# Data for this exercise

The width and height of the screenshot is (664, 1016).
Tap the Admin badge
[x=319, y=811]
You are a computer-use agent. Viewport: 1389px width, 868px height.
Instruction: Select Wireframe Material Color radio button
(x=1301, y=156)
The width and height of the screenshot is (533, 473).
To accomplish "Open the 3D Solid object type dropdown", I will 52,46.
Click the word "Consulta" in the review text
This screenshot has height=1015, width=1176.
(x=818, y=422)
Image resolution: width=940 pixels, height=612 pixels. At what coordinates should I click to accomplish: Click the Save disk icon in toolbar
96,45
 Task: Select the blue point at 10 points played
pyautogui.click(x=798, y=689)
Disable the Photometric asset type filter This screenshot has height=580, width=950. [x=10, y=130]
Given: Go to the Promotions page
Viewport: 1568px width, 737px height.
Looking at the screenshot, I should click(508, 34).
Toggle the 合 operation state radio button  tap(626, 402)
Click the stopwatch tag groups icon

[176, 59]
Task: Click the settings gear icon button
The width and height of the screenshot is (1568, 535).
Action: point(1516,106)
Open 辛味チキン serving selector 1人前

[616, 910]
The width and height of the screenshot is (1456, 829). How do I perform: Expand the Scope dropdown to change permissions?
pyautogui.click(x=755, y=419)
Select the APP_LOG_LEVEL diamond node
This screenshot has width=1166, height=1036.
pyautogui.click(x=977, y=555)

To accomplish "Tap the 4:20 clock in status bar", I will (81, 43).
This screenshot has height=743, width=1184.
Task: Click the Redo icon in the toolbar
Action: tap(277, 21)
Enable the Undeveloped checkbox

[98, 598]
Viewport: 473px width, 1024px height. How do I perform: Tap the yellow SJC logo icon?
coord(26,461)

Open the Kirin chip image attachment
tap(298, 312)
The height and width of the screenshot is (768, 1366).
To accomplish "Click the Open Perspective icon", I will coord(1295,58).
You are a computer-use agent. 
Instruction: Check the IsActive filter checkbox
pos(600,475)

# What is expected
Reproduce the entries above verbatim, from the line with "Task: Click the settings gear icon button" to the line with "pyautogui.click(x=977, y=555)", both included.

# Full output
Task: Click the settings gear icon button
The width and height of the screenshot is (1568, 535).
Action: point(1516,106)
Open 辛味チキン serving selector 1人前

[616, 910]
The width and height of the screenshot is (1456, 829). How do I perform: Expand the Scope dropdown to change permissions?
pyautogui.click(x=755, y=419)
Select the APP_LOG_LEVEL diamond node
This screenshot has width=1166, height=1036.
pyautogui.click(x=977, y=555)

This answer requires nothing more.